The short loop following the extended β1a strand in EC4 contacts the EC1 β6-β7 loop (Figure 2D), and there are large structural differences in the EC1/EC4 interaction between subfamilies (Figure 1E). α Isoforms have low-ICR residues at this interface, whereas β and γ isoforms have higher ICR value residues. This thus suggests that the large structural differences drive inter-subfamily specificity, on which may be layered additional isoform specificity.
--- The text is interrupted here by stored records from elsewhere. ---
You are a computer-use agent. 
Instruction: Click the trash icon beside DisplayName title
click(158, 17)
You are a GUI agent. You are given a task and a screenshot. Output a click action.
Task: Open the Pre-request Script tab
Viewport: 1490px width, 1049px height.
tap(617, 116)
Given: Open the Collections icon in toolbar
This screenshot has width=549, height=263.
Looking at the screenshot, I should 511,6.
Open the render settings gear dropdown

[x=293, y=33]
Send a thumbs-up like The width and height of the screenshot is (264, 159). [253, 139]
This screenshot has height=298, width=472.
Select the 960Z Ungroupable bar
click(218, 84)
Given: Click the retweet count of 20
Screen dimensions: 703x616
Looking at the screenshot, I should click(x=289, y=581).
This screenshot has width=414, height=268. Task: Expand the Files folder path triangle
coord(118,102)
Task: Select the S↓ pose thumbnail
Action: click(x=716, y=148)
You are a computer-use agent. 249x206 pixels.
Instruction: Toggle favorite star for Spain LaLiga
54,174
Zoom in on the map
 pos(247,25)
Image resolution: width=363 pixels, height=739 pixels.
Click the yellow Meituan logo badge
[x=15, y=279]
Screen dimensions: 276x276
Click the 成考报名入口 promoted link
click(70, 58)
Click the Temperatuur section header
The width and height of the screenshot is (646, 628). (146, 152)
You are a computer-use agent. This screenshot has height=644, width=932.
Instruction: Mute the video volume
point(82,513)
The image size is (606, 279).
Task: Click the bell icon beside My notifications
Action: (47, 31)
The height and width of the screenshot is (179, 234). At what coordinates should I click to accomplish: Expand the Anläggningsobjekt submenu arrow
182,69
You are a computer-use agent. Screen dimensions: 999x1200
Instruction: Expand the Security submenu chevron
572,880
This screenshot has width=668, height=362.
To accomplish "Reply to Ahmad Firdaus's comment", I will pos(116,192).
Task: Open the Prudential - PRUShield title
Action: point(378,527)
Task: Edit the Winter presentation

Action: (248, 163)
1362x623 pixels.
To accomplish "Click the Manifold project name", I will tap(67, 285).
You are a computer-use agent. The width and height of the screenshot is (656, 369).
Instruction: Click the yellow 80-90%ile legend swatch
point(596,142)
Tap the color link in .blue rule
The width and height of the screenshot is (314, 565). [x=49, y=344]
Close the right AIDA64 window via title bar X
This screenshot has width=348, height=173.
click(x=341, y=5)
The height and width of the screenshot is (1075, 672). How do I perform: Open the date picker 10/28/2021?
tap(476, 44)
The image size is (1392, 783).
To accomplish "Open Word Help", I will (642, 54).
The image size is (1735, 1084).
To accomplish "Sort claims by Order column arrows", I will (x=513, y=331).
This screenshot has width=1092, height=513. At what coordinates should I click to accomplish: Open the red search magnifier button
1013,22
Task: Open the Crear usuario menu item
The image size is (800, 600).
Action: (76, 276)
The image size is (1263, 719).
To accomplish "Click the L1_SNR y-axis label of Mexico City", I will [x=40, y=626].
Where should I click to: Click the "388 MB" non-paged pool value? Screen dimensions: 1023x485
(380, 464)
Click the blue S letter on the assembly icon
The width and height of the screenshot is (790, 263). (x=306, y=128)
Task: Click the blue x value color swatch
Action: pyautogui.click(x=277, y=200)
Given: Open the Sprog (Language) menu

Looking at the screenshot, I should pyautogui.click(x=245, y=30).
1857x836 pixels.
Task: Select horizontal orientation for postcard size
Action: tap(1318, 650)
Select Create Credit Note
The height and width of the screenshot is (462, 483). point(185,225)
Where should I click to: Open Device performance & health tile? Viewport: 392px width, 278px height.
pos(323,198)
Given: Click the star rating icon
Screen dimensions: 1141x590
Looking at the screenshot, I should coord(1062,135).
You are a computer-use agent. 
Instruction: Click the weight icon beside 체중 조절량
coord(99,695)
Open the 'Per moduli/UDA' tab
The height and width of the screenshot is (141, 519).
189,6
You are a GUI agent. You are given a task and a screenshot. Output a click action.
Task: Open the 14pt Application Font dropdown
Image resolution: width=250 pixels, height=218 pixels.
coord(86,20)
In all cases, sequence regions with high isoform-specific conservation correlate with interface contacts, revealing the interplay between dimer structure and how subfamilies encode specificity. Diversity in the composition and conformation of loop regions provides distinct specificity mechanisms to subfamilies. Phylogenetic analysis indicates that isoforms are more similar within than across subfamilies (Sotomayor et al., 2014; Wu, 2005), and the available structures show that the interface architecture is more similar within subfamilies as well (Figure 1E) (Goodman et al., 2016; Nicoludis et al., 2015). With this insight, the dimer interface seen in the PcdhγC3 EC1-3 crystal structure may represent a unique dimer architecture for C-type isoforms (Nicoludis et al., 2015), as these isoforms are transcriptionally, functionally and evolutionarily distinct from the subfamilies in which they reside (Chen et al., 2012; Frank et al., 2005; Kaneko et al., 2006). Distinct expression of the clustered Pcdh subfamilies in different tissues and at different developmental stages supports the necessity for intra-subfamily specificity (Biswas et al., 2012; Frank et al., 2005). Differences in subfamily structure and isoform-specific conservation suggest that homophilic specificity mechanisms emerged independently in each subfamily through diversification of subfamily-specific interface contacts.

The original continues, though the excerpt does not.